Les nominations se bousculent à quelques jours du lancement officiel de la campagne électorale québécoise 2018, mais la tendance demeure stable : il y a maintenant 47,4 % de candidates parmi le bassin de 415 candidats confirmés par les quatre partis présents à l’Assemblée nationale.

Lorsqu’on dit que la tendance est stable : il y a un mois, le pourcentage de femmes parmi les candidats confirmés était exactement le même, mais pour 321 candidats. Une centaine de nominations plus tard, on tient donc le cap.

L’évolution des dernières candidatures confirmées montre que le Parti québécois se rapproche lui aussi du seuil de la parité (40 %), avec à ce jour 39,77 % de candidates.
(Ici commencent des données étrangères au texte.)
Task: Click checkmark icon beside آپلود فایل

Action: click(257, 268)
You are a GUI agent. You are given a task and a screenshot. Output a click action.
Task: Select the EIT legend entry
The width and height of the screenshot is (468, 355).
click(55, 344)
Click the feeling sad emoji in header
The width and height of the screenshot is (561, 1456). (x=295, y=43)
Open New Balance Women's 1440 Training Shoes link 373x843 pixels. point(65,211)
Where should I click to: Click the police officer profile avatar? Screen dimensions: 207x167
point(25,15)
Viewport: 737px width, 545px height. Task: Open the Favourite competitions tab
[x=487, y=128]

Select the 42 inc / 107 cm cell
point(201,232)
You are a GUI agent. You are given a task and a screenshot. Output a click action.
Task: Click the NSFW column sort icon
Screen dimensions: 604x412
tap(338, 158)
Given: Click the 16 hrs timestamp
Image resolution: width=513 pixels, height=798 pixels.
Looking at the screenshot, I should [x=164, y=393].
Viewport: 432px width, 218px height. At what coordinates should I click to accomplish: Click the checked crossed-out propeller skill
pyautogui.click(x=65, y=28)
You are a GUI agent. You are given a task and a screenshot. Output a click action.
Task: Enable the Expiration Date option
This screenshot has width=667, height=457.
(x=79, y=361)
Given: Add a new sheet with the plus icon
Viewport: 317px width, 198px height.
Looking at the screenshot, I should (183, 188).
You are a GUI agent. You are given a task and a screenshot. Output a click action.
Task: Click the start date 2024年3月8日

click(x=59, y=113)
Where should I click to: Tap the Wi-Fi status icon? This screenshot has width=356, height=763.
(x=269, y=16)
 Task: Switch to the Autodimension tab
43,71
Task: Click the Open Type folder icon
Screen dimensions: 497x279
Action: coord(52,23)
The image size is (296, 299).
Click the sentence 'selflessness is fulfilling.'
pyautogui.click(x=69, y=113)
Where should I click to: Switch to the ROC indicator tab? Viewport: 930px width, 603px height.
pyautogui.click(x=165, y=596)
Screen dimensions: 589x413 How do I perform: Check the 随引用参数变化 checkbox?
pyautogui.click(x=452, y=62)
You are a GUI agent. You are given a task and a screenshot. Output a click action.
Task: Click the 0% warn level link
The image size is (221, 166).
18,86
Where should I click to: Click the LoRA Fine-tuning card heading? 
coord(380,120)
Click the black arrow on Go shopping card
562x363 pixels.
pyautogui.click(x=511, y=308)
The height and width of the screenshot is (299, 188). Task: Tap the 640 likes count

Le PQ est toutefois en retard dans les nominations, puisqu’il lui reste encore 37 candidats à confirmer — cela alors que la campagne débute jeudi.

Mais pas de panique, dit Yanick Grégoire, directeur des communications du parti. « Nous avons plusieurs investitures qui sont prévues près de la date de déclenchement — notamment celles du chef [Jean-François Lisée] et de la vice-chef [Véronique Hivon]. D’autres candidats seront nommés sans passer par une investiture, une possibilité que les statuts du parti prévoient lorsque l’élection est déjà déclenchée ».

Selon M. Grégoire, environ la moitié des candidats à venir seront nommés par l’exécutif national, mais en accord avec les exécutifs locaux. « C’est la même situation à chaque élection », dit-il.

La Coalition avenir Québec et Québec solidaire sont tous deux au-dessus du seuil de 50 % de candidatures féminines, alors que les libéraux sont à 44 %. Il reste une quinzaine de candidats à confirmer pour la CAQ, 25 pour le PLQ et sept pour les solidaires.

Au total, on compte 197 femmes candidates pour ces quatre partis : c’est déjà une trentaine de plus qu’en 2014. Les chiffres actuels laissent présager d’une augmentation de plus de 30 % du nombre de candidates par rapport à la dernière élection.

Prochaine étape : évaluer le potentiel de chance de victoire de chaque candidate. La semaine dernière, la présidente du Groupe Femmes, Politique et Démocratie (GFPD), Thérèse Mailloux, soulignait que c’est « la proportion d’élues [qui] sera le plus important » en bout de ligne. Elles sont 29 % actuellement à occuper les banquettes de l’Assemblée nationale.